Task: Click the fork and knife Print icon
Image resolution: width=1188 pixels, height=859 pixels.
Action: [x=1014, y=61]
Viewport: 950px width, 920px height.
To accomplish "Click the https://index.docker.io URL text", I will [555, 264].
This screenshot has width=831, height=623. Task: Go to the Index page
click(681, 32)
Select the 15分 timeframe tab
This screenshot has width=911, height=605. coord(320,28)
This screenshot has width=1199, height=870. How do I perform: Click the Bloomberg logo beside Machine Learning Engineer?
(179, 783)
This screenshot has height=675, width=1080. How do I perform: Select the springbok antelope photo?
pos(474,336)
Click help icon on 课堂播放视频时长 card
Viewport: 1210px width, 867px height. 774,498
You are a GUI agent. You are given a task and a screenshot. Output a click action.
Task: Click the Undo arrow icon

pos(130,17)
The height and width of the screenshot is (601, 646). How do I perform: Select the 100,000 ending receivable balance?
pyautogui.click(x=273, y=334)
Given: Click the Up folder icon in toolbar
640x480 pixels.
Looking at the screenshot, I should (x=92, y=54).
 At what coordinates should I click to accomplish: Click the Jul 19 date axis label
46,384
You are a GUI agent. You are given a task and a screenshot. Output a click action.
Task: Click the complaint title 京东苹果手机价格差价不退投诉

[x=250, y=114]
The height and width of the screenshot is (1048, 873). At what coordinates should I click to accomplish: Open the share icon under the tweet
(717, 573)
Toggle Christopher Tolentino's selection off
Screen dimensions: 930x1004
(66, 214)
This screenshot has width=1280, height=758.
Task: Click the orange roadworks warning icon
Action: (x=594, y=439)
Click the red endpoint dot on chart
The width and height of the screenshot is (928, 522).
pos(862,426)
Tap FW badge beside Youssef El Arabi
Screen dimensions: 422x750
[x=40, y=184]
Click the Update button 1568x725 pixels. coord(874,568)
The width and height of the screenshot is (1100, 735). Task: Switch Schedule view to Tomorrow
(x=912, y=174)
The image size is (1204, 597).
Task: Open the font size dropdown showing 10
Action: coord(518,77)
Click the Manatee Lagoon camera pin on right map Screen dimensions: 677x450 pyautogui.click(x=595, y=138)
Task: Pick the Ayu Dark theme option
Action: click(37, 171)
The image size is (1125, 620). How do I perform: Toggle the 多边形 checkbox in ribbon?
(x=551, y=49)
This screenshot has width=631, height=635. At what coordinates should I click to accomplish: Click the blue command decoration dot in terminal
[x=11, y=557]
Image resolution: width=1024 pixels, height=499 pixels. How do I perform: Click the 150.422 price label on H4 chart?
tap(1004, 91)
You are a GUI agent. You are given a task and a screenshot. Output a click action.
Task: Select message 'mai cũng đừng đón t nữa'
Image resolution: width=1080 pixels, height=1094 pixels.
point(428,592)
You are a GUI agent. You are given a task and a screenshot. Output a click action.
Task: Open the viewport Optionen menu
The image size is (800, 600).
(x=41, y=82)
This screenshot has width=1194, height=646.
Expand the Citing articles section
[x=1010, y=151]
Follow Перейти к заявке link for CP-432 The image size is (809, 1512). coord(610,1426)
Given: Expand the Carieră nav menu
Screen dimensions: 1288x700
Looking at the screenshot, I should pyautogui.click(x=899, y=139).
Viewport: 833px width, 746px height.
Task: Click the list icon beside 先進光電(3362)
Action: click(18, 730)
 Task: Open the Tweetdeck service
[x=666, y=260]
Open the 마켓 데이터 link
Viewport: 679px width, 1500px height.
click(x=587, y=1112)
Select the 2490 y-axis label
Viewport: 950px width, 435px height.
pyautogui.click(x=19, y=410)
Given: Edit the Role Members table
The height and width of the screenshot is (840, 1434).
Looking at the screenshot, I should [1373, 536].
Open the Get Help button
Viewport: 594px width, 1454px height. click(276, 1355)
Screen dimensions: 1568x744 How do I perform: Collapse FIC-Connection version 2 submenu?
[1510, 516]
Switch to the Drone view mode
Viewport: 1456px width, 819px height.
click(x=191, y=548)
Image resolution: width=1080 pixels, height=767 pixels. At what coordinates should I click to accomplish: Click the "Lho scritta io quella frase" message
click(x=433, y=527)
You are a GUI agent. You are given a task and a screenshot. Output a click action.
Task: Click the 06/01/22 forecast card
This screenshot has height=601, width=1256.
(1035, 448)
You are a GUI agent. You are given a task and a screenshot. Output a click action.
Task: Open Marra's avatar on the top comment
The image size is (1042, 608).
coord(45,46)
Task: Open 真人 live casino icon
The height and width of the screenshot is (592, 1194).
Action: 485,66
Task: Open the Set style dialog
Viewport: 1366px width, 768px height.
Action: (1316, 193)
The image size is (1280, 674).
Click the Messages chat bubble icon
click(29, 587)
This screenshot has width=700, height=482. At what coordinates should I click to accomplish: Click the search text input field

□ □ □ □ □ □ □

> [Problem details]: Please return the whole listing, line for line, exactly.

> [Solution for this task]:
Task: Click the fork and knife Print icon
Image resolution: width=1188 pixels, height=859 pixels.
Action: [x=1014, y=61]
Viewport: 950px width, 920px height.
To accomplish "Click the https://index.docker.io URL text", I will [555, 264].
This screenshot has width=831, height=623. Task: Go to the Index page
click(681, 32)
Select the 15分 timeframe tab
This screenshot has width=911, height=605. coord(320,28)
This screenshot has width=1199, height=870. How do I perform: Click the Bloomberg logo beside Machine Learning Engineer?
(179, 783)
This screenshot has height=675, width=1080. How do I perform: Select the springbok antelope photo?
pos(474,336)
Click help icon on 课堂播放视频时长 card
Viewport: 1210px width, 867px height. 774,498
You are a GUI agent. You are given a task and a screenshot. Output a click action.
Task: Click the Undo arrow icon

pos(130,17)
The height and width of the screenshot is (601, 646). How do I perform: Select the 100,000 ending receivable balance?
pyautogui.click(x=273, y=334)
Given: Click the Up folder icon in toolbar
640x480 pixels.
Looking at the screenshot, I should (x=92, y=54).
 At what coordinates should I click to accomplish: Click the Jul 19 date axis label
46,384
You are a GUI agent. You are given a task and a screenshot. Output a click action.
Task: Click the complaint title 京东苹果手机价格差价不退投诉

[x=250, y=114]
The height and width of the screenshot is (1048, 873). At what coordinates should I click to accomplish: Open the share icon under the tweet
(717, 573)
Toggle Christopher Tolentino's selection off
Screen dimensions: 930x1004
(66, 214)
This screenshot has width=1280, height=758.
Task: Click the orange roadworks warning icon
Action: (x=594, y=439)
Click the red endpoint dot on chart
The width and height of the screenshot is (928, 522).
pos(862,426)
Tap FW badge beside Youssef El Arabi
Screen dimensions: 422x750
[x=40, y=184]
Click the Update button 1568x725 pixels. coord(874,568)
The width and height of the screenshot is (1100, 735). Task: Switch Schedule view to Tomorrow
(x=912, y=174)
The image size is (1204, 597).
Task: Open the font size dropdown showing 10
Action: coord(518,77)
Click the Manatee Lagoon camera pin on right map Screen dimensions: 677x450 pyautogui.click(x=595, y=138)
Task: Pick the Ayu Dark theme option
Action: click(37, 171)
The image size is (1125, 620). How do I perform: Toggle the 多边形 checkbox in ribbon?
(x=551, y=49)
This screenshot has width=631, height=635. At what coordinates should I click to accomplish: Click the blue command decoration dot in terminal
[x=11, y=557]
Image resolution: width=1024 pixels, height=499 pixels. How do I perform: Click the 150.422 price label on H4 chart?
tap(1004, 91)
You are a GUI agent. You are given a task and a screenshot. Output a click action.
Task: Select message 'mai cũng đừng đón t nữa'
Image resolution: width=1080 pixels, height=1094 pixels.
point(428,592)
You are a GUI agent. You are given a task and a screenshot. Output a click action.
Task: Open the viewport Optionen menu
The image size is (800, 600).
(x=41, y=82)
This screenshot has width=1194, height=646.
Expand the Citing articles section
[x=1010, y=151]
Follow Перейти к заявке link for CP-432 The image size is (809, 1512). coord(610,1426)
Given: Expand the Carieră nav menu
Screen dimensions: 1288x700
Looking at the screenshot, I should pyautogui.click(x=899, y=139).
Viewport: 833px width, 746px height.
Task: Click the list icon beside 先進光電(3362)
Action: click(18, 730)
 Task: Open the Tweetdeck service
[x=666, y=260]
Open the 마켓 데이터 link
Viewport: 679px width, 1500px height.
click(x=587, y=1112)
Select the 2490 y-axis label
Viewport: 950px width, 435px height.
pyautogui.click(x=19, y=410)
Given: Edit the Role Members table
The height and width of the screenshot is (840, 1434).
Looking at the screenshot, I should [1373, 536].
Open the Get Help button
Viewport: 594px width, 1454px height. click(276, 1355)
Screen dimensions: 1568x744 How do I perform: Collapse FIC-Connection version 2 submenu?
[1510, 516]
Switch to the Drone view mode
Viewport: 1456px width, 819px height.
click(x=191, y=548)
Image resolution: width=1080 pixels, height=767 pixels. At what coordinates should I click to accomplish: Click the "Lho scritta io quella frase" message
click(x=433, y=527)
You are a GUI agent. You are given a task and a screenshot. Output a click action.
Task: Click the 06/01/22 forecast card
This screenshot has height=601, width=1256.
(1035, 448)
You are a GUI agent. You are given a task and a screenshot. Output a click action.
Task: Open Marra's avatar on the top comment
The image size is (1042, 608).
coord(45,46)
Task: Open 真人 live casino icon
The height and width of the screenshot is (592, 1194).
Action: 485,66
Task: Open the Set style dialog
Viewport: 1366px width, 768px height.
Action: (1316, 193)
The image size is (1280, 674).
Click the Messages chat bubble icon
click(29, 587)
This screenshot has width=700, height=482. At what coordinates should I click to accomplish: Click the search text input field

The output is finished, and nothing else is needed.